#### [Written task]
Please write out the passage of the Metasploit codebase guide starting with "A great outline" and going on through "images, and more.".

#### [Selected text]
+ + +
One of the most important things to learn when first working with Metasploit is how to navigate Metasploit’s codebase. However, its often not immediately clear how this should be done. This page aims to explain some of the different approaches that one can take when navigating Metasploit’s codebase and provides a primer for learning how Metasploit’s codebase is structured.
A quick reminder before we get started, but one can always access the Metasploit Slack at https://metasploit.slack.com/. Normally this page should allow you to sign up, however if for any reason you cannot, feel free to shoot an email to msfdev at rapid7 dot com and we will be happy to send you an invite link.
A great outline of Metasploit’s code structure can be found at https://www.offensive-security.com/metasploit-unleashed/metasploit-architecture/, which should be referred to for an overview of Metasploit’s code structure. To repeat what is said there there are the following main subdirectories:
- data - Our general data storage area. Used to store wordlists for use by modules, binaries that are used by exploits, images, and more.
- db - Holds the Metasploit module database information. The
modules_metadata_base.jsonfile here gets updated every time a new module is pushed into the framework or the properties of one gets updated, so that Metasploit can do things like autocompleting module names.
+ + +
#### [Available data]
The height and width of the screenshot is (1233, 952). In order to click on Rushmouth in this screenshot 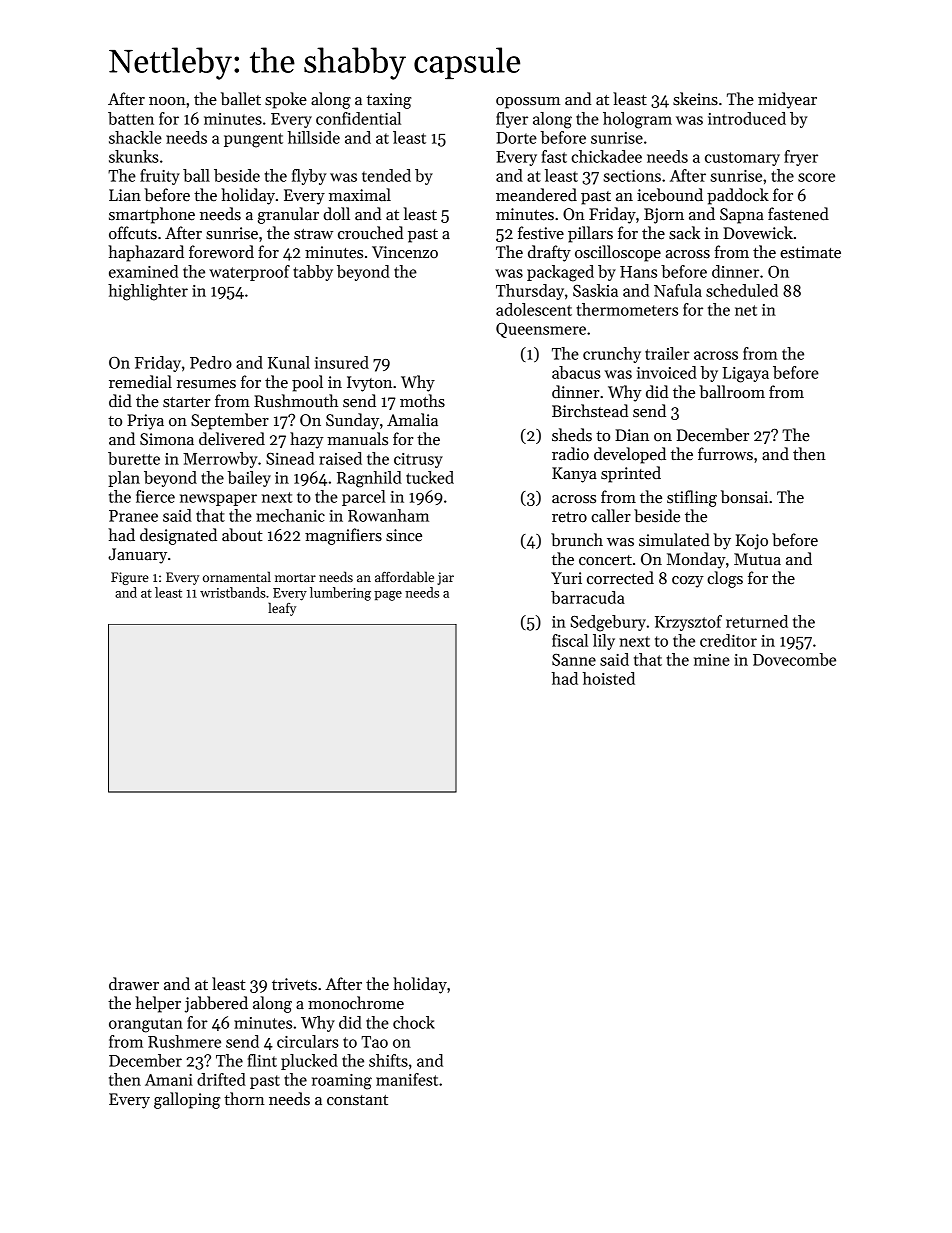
+ + +
#### [Answer to the problem]
A great outline of Metasploit’s code structure can be found at https://www.offensive-security.com/metasploit-unleashed/metasploit-architecture/, which should be referred to for an overview of Metasploit’s code structure. To repeat what is said there there are the following main subdirectories:
- data - Our general data storage area. Used to store wordlists for use by modules, binaries that are used by exploits, images, and more.